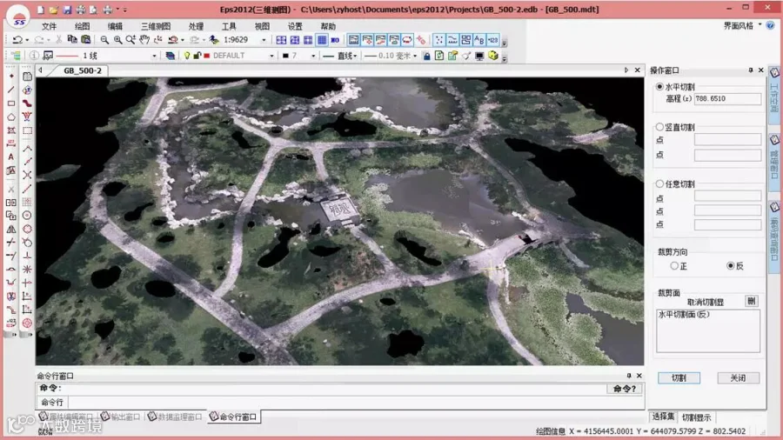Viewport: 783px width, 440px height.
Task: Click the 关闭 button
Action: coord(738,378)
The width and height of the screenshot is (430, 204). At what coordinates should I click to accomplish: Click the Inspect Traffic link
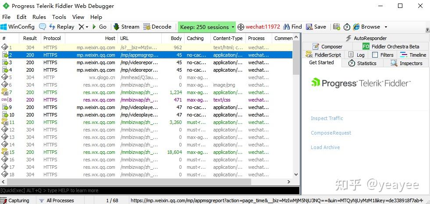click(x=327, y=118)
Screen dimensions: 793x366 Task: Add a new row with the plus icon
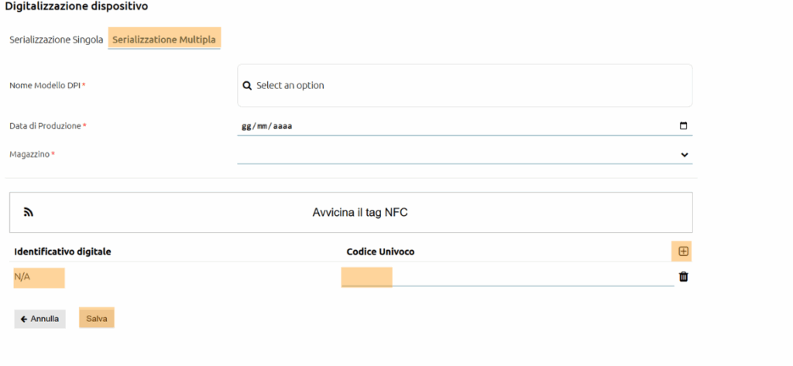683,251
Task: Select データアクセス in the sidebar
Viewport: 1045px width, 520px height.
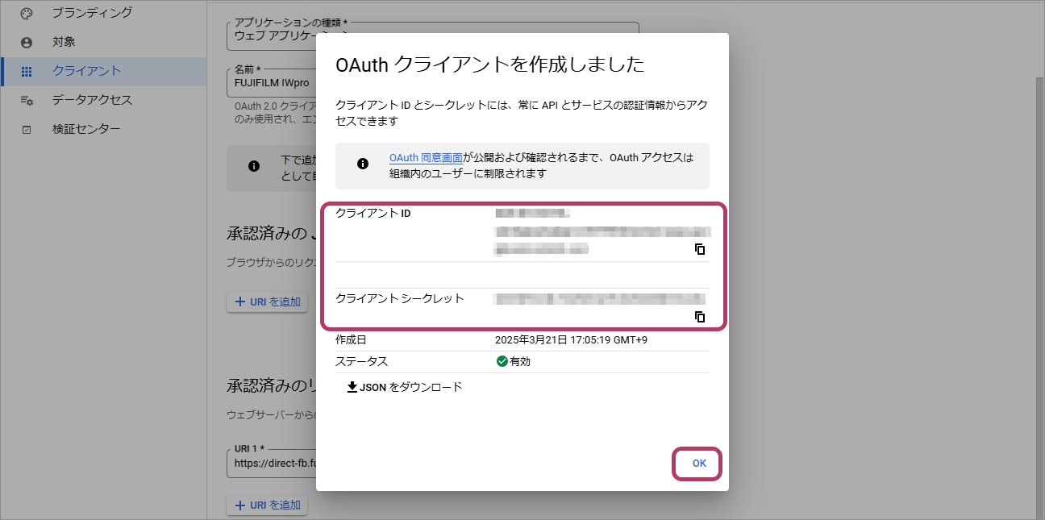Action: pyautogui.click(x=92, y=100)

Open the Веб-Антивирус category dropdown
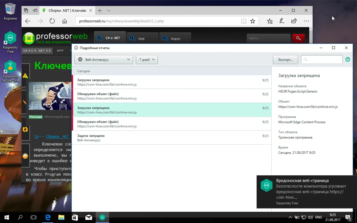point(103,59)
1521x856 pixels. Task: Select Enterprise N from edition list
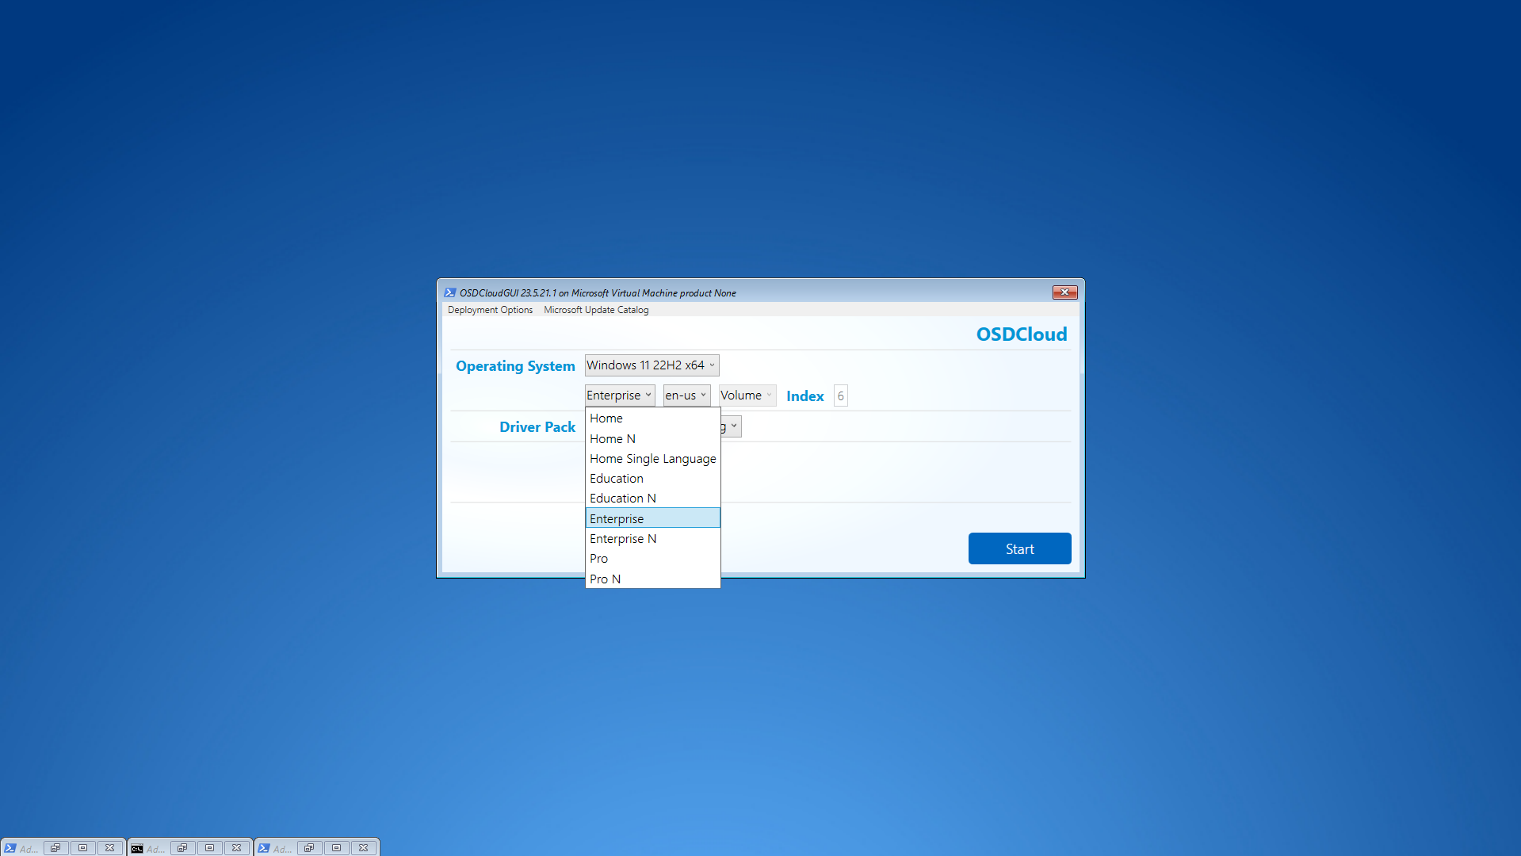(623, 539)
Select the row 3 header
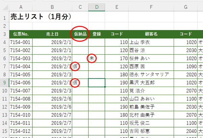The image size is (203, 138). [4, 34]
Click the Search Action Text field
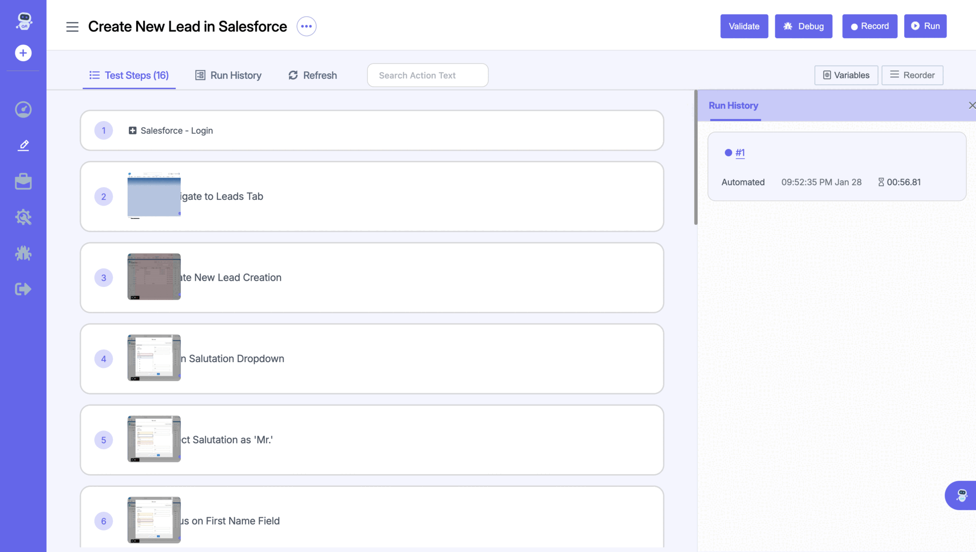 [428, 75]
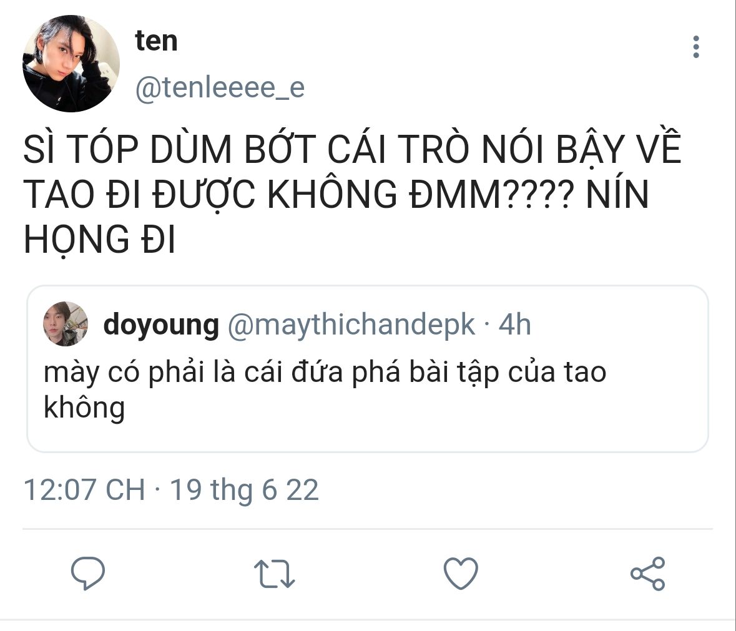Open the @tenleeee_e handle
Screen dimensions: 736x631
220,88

* * *

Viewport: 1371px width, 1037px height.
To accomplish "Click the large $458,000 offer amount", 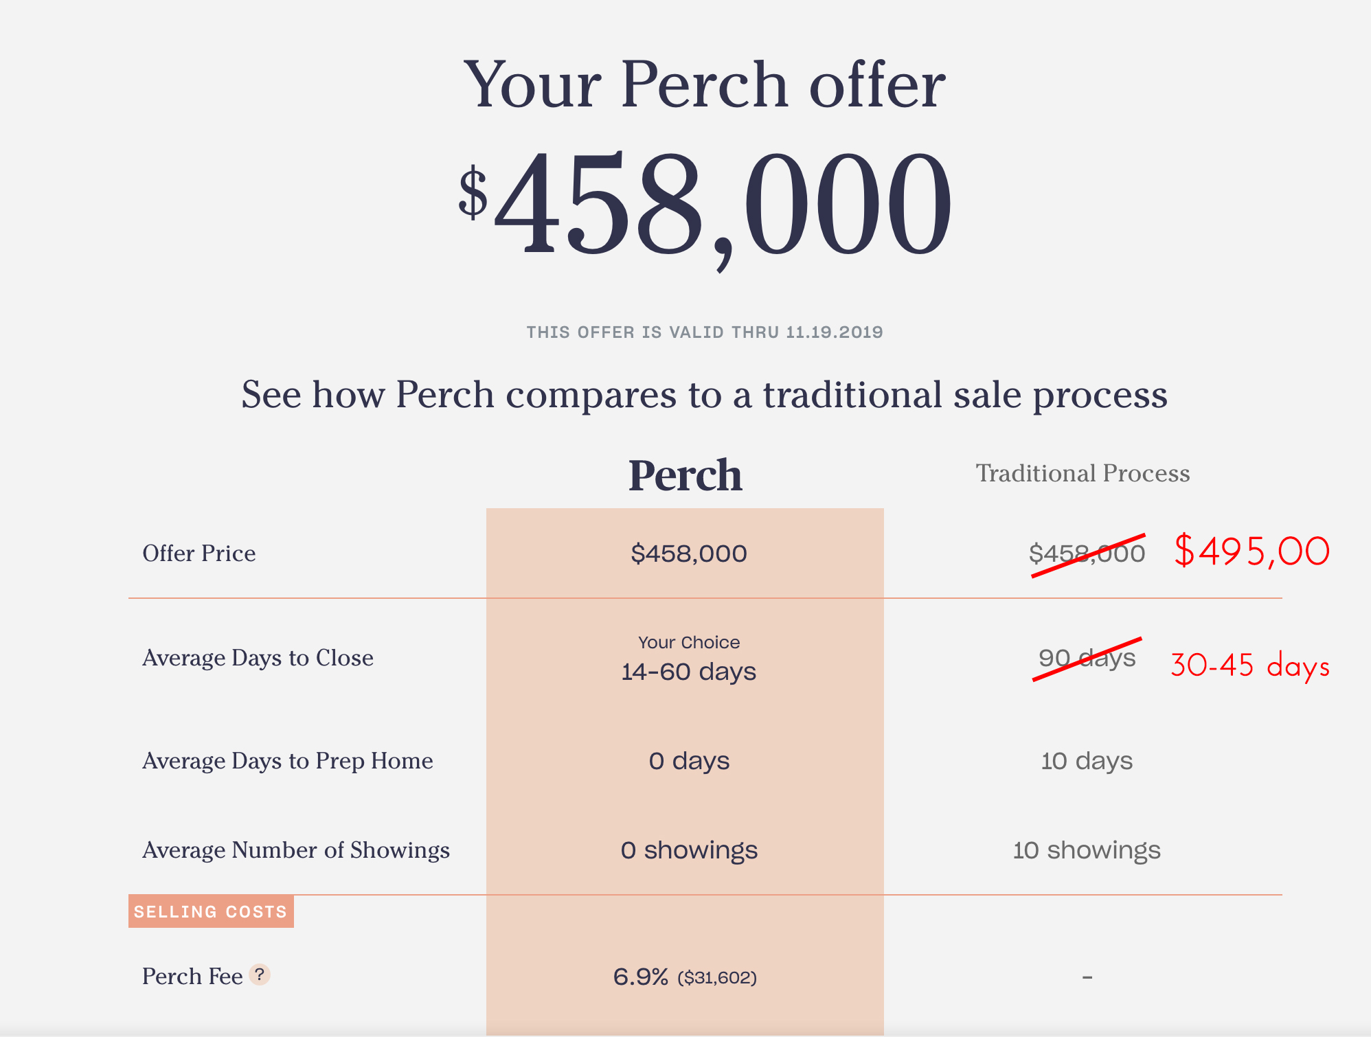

Exercise prompt: Copy each line above that contains the string "dimensions". Case matters.

Solution for this exercise:
Screen dimensions: 793x366 Task: Add a new row with the plus icon
Screen dimensions: 736x631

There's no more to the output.